**Exercise requirements**
The entries below contain a line with "2023 年 11 月 (16, 2450)" and a line with "585-0586 (89, 1474)". Retype exactly everything from the first down to the second, both included, and nothing else.

[[ Material supplied, beginning ]]

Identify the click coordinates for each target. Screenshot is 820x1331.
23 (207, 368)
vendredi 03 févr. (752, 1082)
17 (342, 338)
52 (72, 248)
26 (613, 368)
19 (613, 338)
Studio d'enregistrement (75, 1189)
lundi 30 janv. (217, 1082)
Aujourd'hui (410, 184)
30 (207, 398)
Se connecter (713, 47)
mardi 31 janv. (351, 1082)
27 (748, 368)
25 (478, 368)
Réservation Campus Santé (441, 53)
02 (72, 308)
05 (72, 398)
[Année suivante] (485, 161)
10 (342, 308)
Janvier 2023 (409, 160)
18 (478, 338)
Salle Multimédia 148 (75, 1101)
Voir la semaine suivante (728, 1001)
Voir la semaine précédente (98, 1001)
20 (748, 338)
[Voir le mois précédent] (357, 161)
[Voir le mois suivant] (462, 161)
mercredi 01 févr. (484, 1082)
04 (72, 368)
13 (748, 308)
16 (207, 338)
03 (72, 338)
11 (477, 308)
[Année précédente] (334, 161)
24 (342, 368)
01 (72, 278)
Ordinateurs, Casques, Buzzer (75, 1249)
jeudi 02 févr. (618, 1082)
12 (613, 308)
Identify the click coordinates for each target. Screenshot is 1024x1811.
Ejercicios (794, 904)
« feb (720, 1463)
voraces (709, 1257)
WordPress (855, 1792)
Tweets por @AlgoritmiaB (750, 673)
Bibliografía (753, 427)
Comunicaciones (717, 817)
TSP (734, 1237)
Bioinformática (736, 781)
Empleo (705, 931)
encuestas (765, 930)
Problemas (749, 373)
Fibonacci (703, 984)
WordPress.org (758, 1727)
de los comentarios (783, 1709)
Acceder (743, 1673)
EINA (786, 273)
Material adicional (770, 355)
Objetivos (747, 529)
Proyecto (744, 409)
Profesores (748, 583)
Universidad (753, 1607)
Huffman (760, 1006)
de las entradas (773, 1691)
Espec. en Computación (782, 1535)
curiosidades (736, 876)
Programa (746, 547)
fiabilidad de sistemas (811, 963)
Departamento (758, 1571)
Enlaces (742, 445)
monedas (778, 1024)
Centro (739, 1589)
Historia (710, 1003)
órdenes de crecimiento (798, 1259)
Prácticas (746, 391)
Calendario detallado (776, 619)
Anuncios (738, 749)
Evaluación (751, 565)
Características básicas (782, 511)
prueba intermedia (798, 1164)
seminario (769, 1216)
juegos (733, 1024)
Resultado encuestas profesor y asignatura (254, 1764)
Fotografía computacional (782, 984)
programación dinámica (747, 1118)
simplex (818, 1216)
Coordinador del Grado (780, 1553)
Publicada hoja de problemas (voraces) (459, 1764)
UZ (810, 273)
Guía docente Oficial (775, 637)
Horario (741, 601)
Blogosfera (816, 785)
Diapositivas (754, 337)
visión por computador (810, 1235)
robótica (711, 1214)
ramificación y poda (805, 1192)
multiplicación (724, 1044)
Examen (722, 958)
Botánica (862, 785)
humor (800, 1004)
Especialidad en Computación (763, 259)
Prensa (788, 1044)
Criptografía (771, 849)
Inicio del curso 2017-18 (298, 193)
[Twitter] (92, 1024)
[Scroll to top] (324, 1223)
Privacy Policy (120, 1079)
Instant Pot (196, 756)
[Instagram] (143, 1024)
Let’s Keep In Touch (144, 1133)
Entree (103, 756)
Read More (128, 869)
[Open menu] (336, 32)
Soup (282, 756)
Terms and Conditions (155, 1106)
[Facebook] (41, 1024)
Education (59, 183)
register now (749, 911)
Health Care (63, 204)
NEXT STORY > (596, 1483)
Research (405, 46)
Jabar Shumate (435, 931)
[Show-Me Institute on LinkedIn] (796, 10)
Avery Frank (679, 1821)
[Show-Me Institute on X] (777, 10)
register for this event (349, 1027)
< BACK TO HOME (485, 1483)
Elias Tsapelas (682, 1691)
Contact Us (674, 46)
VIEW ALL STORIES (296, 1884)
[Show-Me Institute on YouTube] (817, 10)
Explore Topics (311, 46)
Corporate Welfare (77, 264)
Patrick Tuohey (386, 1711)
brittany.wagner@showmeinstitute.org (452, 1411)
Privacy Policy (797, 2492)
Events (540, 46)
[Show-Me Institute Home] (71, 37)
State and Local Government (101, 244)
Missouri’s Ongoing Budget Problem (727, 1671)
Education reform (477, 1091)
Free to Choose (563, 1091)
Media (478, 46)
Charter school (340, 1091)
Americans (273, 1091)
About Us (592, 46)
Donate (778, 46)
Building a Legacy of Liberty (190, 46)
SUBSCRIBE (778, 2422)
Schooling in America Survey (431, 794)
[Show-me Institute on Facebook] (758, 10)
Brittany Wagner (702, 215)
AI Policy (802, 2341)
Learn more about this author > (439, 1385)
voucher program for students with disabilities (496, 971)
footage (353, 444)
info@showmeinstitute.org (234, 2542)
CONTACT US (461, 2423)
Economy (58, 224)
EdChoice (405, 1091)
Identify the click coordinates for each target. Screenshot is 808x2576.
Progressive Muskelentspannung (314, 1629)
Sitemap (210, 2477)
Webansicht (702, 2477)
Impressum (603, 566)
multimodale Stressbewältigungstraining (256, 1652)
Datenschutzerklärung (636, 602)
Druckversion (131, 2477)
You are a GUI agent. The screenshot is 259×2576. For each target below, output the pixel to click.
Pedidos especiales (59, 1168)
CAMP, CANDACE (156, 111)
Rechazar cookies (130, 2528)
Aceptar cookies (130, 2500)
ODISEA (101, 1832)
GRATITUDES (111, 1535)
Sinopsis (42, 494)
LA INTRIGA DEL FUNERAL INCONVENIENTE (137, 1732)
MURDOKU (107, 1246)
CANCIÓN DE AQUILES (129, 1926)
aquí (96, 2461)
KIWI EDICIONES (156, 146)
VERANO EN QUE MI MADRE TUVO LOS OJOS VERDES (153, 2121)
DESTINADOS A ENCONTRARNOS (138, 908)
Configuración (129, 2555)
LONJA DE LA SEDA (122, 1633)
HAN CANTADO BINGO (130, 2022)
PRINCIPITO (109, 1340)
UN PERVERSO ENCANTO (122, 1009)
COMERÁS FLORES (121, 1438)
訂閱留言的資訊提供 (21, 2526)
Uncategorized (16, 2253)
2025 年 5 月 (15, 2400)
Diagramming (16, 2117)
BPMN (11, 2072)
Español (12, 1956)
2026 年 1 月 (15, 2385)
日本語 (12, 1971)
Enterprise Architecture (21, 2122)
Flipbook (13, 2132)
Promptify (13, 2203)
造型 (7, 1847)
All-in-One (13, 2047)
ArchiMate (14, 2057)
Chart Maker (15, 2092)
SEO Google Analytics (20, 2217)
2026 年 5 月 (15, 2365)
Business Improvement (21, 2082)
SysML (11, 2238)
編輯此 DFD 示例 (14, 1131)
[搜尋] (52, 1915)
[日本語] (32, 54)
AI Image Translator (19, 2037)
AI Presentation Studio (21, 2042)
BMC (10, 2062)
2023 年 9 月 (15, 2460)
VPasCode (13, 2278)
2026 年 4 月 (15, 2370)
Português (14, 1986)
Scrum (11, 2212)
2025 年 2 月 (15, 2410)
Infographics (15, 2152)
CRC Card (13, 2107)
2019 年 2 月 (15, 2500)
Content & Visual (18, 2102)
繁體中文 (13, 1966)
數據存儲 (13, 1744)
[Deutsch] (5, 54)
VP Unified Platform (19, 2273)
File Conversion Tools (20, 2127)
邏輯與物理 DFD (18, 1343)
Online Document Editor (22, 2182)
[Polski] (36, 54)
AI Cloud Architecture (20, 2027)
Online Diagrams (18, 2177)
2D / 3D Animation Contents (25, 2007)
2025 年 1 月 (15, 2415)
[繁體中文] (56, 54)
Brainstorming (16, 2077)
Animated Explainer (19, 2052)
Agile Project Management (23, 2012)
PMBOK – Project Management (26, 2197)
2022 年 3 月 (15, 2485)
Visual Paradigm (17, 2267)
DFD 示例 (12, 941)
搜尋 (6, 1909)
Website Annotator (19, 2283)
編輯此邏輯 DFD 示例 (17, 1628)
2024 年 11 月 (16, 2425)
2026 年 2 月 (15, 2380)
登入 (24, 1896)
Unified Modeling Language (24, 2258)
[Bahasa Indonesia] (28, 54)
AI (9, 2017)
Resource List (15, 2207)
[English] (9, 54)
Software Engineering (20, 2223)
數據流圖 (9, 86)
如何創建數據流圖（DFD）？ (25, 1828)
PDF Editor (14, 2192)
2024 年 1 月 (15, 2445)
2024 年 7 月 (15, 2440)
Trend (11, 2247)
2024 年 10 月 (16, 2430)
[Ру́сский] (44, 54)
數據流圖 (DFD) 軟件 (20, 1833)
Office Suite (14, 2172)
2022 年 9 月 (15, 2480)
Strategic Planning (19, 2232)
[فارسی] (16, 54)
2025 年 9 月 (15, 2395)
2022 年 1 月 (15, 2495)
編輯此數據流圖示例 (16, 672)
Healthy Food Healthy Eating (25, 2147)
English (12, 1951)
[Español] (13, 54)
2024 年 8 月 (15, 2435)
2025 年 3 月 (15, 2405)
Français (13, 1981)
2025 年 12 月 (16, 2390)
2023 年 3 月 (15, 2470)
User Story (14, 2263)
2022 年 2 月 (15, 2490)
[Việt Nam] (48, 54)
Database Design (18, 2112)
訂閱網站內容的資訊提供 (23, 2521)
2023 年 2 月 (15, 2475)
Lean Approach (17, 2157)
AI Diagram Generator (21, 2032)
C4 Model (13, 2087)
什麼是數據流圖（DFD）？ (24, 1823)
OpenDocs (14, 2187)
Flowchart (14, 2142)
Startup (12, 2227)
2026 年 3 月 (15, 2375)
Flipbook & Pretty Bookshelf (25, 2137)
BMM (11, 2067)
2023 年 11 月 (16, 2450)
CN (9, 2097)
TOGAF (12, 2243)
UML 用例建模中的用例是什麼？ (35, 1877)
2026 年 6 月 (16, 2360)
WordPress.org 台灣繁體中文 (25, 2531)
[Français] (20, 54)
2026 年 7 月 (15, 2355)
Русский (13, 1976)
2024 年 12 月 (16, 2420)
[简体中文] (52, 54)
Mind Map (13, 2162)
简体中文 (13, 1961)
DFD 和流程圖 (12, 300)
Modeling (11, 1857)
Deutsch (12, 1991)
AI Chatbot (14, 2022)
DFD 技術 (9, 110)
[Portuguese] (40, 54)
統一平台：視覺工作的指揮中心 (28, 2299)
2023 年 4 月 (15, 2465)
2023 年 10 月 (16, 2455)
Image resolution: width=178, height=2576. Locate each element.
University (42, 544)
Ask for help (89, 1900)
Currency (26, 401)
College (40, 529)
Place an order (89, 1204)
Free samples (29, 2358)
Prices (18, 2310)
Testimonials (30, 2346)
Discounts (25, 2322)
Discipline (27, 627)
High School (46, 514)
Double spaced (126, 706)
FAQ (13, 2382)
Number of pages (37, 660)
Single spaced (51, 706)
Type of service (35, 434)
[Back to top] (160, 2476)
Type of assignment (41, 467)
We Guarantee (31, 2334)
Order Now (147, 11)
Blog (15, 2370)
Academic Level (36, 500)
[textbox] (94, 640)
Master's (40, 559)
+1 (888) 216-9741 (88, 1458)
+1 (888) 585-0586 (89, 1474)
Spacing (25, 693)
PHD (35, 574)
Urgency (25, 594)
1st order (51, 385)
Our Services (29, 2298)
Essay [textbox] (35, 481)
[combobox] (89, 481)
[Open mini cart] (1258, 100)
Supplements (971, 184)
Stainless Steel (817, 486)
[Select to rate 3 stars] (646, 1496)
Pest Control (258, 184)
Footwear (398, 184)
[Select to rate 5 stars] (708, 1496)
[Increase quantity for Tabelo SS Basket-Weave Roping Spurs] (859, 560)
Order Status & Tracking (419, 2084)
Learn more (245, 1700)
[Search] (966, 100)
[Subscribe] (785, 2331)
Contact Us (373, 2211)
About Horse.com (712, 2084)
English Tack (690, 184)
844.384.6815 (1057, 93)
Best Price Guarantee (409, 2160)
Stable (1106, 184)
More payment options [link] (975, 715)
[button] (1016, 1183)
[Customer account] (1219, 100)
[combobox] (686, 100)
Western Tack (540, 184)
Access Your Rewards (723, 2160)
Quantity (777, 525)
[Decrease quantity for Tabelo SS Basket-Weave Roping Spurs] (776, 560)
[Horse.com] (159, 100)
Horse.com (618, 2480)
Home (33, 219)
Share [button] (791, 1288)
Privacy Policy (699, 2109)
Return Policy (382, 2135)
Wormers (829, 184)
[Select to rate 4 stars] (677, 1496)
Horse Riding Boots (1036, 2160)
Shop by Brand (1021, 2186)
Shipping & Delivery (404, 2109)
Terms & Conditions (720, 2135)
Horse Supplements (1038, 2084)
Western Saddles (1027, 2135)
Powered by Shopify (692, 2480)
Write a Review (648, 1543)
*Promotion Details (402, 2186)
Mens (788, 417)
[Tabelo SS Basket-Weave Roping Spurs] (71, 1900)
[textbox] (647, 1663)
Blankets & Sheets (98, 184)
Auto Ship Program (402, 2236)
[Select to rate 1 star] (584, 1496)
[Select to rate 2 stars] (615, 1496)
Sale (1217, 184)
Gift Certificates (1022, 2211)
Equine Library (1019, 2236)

[[ Material supplied, end ]]

**Your response**
2023 年 11 月 (16, 2450)
CN (9, 2097)
TOGAF (12, 2243)
UML 用例建模中的用例是什麼？ (35, 1877)
2026 年 6 月 (16, 2360)
WordPress.org 台灣繁體中文 (25, 2531)
[Français] (20, 54)
2026 年 7 月 (15, 2355)
Русский (13, 1976)
2024 年 12 月 (16, 2420)
[简体中文] (52, 54)
Mind Map (13, 2162)
简体中文 (13, 1961)
DFD 和流程圖 (12, 300)
Modeling (11, 1857)
Deutsch (12, 1991)
AI Chatbot (14, 2022)
DFD 技術 (9, 110)
[Portuguese] (40, 54)
統一平台：視覺工作的指揮中心 (28, 2299)
2023 年 4 月 (15, 2465)
2023 年 10 月 (16, 2455)
Image resolution: width=178, height=2576. Locate each element.
University (42, 544)
Ask for help (89, 1900)
Currency (26, 401)
College (40, 529)
Place an order (89, 1204)
Free samples (29, 2358)
Prices (18, 2310)
Testimonials (30, 2346)
Discounts (25, 2322)
Discipline (27, 627)
High School (46, 514)
Double spaced (126, 706)
FAQ (13, 2382)
Number of pages (37, 660)
Single spaced (51, 706)
Type of service (35, 434)
[Back to top] (160, 2476)
Type of assignment (41, 467)
We Guarantee (31, 2334)
Order Now (147, 11)
Blog (15, 2370)
Academic Level (36, 500)
[textbox] (94, 640)
Master's (40, 559)
+1 (888) 216-9741 (88, 1458)
+1 (888) 585-0586 (89, 1474)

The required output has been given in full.